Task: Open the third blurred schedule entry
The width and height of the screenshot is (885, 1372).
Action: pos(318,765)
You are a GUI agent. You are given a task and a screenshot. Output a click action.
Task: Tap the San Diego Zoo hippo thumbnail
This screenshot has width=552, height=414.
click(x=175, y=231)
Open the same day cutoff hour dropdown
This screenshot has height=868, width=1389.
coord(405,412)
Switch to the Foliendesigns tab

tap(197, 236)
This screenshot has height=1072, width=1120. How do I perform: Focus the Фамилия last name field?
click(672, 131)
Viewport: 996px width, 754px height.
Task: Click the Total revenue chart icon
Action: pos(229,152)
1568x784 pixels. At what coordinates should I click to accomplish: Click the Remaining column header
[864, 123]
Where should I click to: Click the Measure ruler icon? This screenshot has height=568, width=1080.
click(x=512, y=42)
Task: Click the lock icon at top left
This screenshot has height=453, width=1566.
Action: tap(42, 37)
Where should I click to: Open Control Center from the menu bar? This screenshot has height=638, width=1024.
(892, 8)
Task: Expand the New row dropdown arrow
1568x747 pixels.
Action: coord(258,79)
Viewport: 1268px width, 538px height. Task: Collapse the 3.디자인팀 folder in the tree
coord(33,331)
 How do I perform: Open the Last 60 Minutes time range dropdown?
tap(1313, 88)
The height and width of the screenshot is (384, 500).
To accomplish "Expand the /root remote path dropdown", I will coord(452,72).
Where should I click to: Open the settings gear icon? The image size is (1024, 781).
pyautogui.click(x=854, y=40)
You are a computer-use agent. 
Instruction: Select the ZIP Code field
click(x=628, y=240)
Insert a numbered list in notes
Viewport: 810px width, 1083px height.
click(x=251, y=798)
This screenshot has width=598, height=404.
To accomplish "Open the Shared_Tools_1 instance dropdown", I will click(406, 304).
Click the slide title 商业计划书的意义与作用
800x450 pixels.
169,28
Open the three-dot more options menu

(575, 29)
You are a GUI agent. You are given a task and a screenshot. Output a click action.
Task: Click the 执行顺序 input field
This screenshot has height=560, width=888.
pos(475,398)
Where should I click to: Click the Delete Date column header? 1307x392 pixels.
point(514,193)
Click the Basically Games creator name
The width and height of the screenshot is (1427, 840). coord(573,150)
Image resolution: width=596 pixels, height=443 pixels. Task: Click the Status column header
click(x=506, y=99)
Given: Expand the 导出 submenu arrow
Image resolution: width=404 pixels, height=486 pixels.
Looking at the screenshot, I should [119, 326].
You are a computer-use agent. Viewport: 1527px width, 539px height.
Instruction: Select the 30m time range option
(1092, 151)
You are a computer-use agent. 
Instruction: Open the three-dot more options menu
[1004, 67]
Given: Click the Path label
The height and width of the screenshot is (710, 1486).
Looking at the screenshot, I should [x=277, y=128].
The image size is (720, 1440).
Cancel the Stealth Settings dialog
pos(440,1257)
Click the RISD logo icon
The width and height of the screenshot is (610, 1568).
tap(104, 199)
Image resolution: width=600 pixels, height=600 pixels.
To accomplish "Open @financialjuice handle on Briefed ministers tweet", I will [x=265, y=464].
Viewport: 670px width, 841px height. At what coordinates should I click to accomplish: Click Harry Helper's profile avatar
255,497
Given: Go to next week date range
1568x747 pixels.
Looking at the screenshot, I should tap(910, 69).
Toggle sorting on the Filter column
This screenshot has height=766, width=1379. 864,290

■ ■ ■ ■ ■

• [TASK] The listing above should be repeated in its entirety, unchanged.

• [SOLUTION]
Task: Open the third blurred schedule entry
The width and height of the screenshot is (885, 1372).
Action: pos(318,765)
You are a GUI agent. You are given a task and a screenshot. Output a click action.
Task: Tap the San Diego Zoo hippo thumbnail
This screenshot has width=552, height=414.
click(x=175, y=231)
Open the same day cutoff hour dropdown
This screenshot has height=868, width=1389.
coord(405,412)
Switch to the Foliendesigns tab

tap(197, 236)
This screenshot has height=1072, width=1120. How do I perform: Focus the Фамилия last name field?
click(672, 131)
Viewport: 996px width, 754px height.
Task: Click the Total revenue chart icon
Action: pos(229,152)
1568x784 pixels. At what coordinates should I click to accomplish: Click the Remaining column header
[864, 123]
Where should I click to: Click the Measure ruler icon? This screenshot has height=568, width=1080.
click(x=512, y=42)
Task: Click the lock icon at top left
This screenshot has height=453, width=1566.
Action: tap(42, 37)
Where should I click to: Open Control Center from the menu bar? This screenshot has height=638, width=1024.
(892, 8)
Task: Expand the New row dropdown arrow
1568x747 pixels.
Action: coord(258,79)
Viewport: 1268px width, 538px height. Task: Collapse the 3.디자인팀 folder in the tree
coord(33,331)
 How do I perform: Open the Last 60 Minutes time range dropdown?
tap(1313, 88)
The height and width of the screenshot is (384, 500).
To accomplish "Expand the /root remote path dropdown", I will coord(452,72).
Where should I click to: Open the settings gear icon? The image size is (1024, 781).
pyautogui.click(x=854, y=40)
You are a computer-use agent. 
Instruction: Select the ZIP Code field
click(x=628, y=240)
Insert a numbered list in notes
Viewport: 810px width, 1083px height.
click(x=251, y=798)
This screenshot has width=598, height=404.
To accomplish "Open the Shared_Tools_1 instance dropdown", I will click(406, 304).
Click the slide title 商业计划书的意义与作用
800x450 pixels.
169,28
Open the three-dot more options menu

(575, 29)
You are a GUI agent. You are given a task and a screenshot. Output a click action.
Task: Click the 执行顺序 input field
This screenshot has height=560, width=888.
pos(475,398)
Where should I click to: Click the Delete Date column header? 1307x392 pixels.
point(514,193)
Click the Basically Games creator name
The width and height of the screenshot is (1427, 840). coord(573,150)
Image resolution: width=596 pixels, height=443 pixels. Task: Click the Status column header
click(x=506, y=99)
Given: Expand the 导出 submenu arrow
Image resolution: width=404 pixels, height=486 pixels.
Looking at the screenshot, I should [119, 326].
You are a computer-use agent. Viewport: 1527px width, 539px height.
Instruction: Select the 30m time range option
(1092, 151)
You are a computer-use agent. 
Instruction: Open the three-dot more options menu
[1004, 67]
Given: Click the Path label
The height and width of the screenshot is (710, 1486).
Looking at the screenshot, I should [x=277, y=128].
The image size is (720, 1440).
Cancel the Stealth Settings dialog
pos(440,1257)
Click the RISD logo icon
The width and height of the screenshot is (610, 1568).
tap(104, 199)
Image resolution: width=600 pixels, height=600 pixels.
To accomplish "Open @financialjuice handle on Briefed ministers tweet", I will [x=265, y=464].
Viewport: 670px width, 841px height. At what coordinates should I click to accomplish: Click Harry Helper's profile avatar
255,497
Given: Go to next week date range
1568x747 pixels.
Looking at the screenshot, I should tap(910, 69).
Toggle sorting on the Filter column
This screenshot has height=766, width=1379. 864,290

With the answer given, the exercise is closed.